I am studying the performance of volumetric solar receivers (specifically ceramic foams) versus the change of many parameters: solar flux, surface temperature, porosity, pore diameter, flow pressure and flow velocity. I have seen two ways in the literature to model porous media:

  1. Drawing a complex 3D structure that is analogous to the porous zone.

While this might be a very-problem-specific solution, but turbulence modelling in that case is not a problem.

  1. Averaging the governing partial differential equations to account for the nature of porous media and introducing new terms to the equations (porosity $\epsilon$ and superficial velocity).

And this is the approach I am taking which is used in porous models in many CFD solvers.

However, while reading about the treatment of turbulence in porous media in the FLUENT user guide I found that turbulence is not exactly modelled:

turbulence in the medium is treated as though the solid medium has no effect on the turbulence generation or dissipation rates. This assumption may be reasonable if the medium's permeability is quite large and the geometric scale of the medium does not interact with the scale of the turbulent eddies. In other instances, however, you may want to suppress the effect of turbulence in the medium.

I find "medium's permeability is quite large" quite ambiguous (What values are considered large?) and don't know whether my model will be badly affected by this treatment or not and to what extent?

So has anyone came through this before? or am I overcomplicating things for a parametric study?


2 Answers 2


It is just saying that since there is no turbulence or dissipation being computed; your solution will be less accurate for lower and lower permeability. As I read it; eddy currents in this model will cross the medium. For a thin wire fence this would match reality; for a furnace filter it would not because the air is laminar as it exits the filter. The extent to which this assumption affects your solution depends on your geometry and how much the turbulence affects your measured results.

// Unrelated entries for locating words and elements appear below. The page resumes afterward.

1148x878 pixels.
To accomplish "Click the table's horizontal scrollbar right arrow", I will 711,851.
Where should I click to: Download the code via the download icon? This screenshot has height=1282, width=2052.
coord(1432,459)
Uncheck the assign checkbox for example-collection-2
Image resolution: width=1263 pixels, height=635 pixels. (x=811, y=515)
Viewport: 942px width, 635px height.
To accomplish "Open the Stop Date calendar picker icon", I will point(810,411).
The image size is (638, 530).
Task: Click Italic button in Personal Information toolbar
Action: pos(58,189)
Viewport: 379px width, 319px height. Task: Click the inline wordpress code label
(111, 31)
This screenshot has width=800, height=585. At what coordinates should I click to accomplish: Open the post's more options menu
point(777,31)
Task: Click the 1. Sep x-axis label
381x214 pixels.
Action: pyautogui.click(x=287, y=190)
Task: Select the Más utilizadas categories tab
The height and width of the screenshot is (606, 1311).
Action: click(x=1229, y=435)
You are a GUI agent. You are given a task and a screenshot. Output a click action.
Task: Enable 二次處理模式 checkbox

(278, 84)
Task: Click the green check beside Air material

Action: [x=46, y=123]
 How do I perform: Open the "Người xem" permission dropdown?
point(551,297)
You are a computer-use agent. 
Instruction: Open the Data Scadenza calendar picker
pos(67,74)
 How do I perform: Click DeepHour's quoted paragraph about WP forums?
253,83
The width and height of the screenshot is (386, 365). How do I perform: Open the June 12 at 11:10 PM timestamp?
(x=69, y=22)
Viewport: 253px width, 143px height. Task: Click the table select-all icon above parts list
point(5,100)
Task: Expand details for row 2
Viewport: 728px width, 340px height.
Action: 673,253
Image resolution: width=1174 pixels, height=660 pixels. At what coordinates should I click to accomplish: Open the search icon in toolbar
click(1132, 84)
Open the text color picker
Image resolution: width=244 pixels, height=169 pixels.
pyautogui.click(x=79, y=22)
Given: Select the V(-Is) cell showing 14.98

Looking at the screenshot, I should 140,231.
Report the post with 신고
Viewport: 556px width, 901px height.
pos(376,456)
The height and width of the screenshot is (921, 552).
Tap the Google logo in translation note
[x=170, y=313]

I recommend you post on the CFD-Online Fluent Forum.

Here are some existing forums that may be of use: Porous Fluent CFD-Online search

You may want to consider an opensource solver for this situation as opposed to closed source fluent that has undesirable assumptions:

OpenFOAM Website
A Porous Media in OpenFOAM Forum
Porous Media in OpenFOAM
Porous Media and Heat Transfer In OpenFOAM

  • $\begingroup$ Thanks for the useful links Eric, Do you have any idea if turbulence is treated differently in OpenFOAM? $\endgroup$
    – Algo
    Commented Jan 3, 2016 at 5:52
  • $\begingroup$ I am not an expert in this, but it does support porous multiphase so there is a good possibility it would support turbulence modeling inside the porous medium. Here is a paper on it: sourceforge.net/projects/openfoam-extend/files/… $\endgroup$
    – ericnutsch
    Commented Jan 4, 2016 at 1:26

Short answer: The FLUENT approach is trivial.

Many information are lost due to the space-averaging process - over a representative elementary volume - of the governing equations (which is the essence of every porous model that tries to avoid the complexity of the real geometry of the porous media), So any turbulence model is not to "reproduce the fine structure dynamics of the flow but to take into account information embedded in smaller scale for large scale modelization."[1]. The FLUENT approach simply ignores this fact or even assumes that there is no turbulence energy dissipation or generation due to the porous zone (similar approach was taken by Antohe and Lage to develop a new turbulence model that lead to trivial solutions ($k = 0$ or $\epsilon = 0$)).

I found that STAR-CCM+ code follows a similar way in turbulence treatment:

The effect of a porous region on turbulent flow depends on the internal structure of the porous medium. Where turbulence is present, the turbulence scales are determined from the geometric structure of the porous medium. As it is not possible for STAR-CCM+ to predict the turbulence scales directly, you specify the appropriate values on the porous region. Turbulence quantities in fluid leaving the porous region are constructed from the user-defined values; they are not transported from the upstream side of the porous region.

So, I think if you are pragmatic enough to have a model that can sacrifice the accuracy of results of the turbulence model you use, these assumptions are the best you can get.

[1] $k–\epsilon$ Macro-scale modeling of turbulence based on a two scale analysis in porous media - Francois Pinson, Olivier Gregoire, and Olivier Simonin.

[2] A new turbulence model for porous media flows. Part I: Constitutive equations and model closure - Federico E. Teruel and Rizwan-uddin.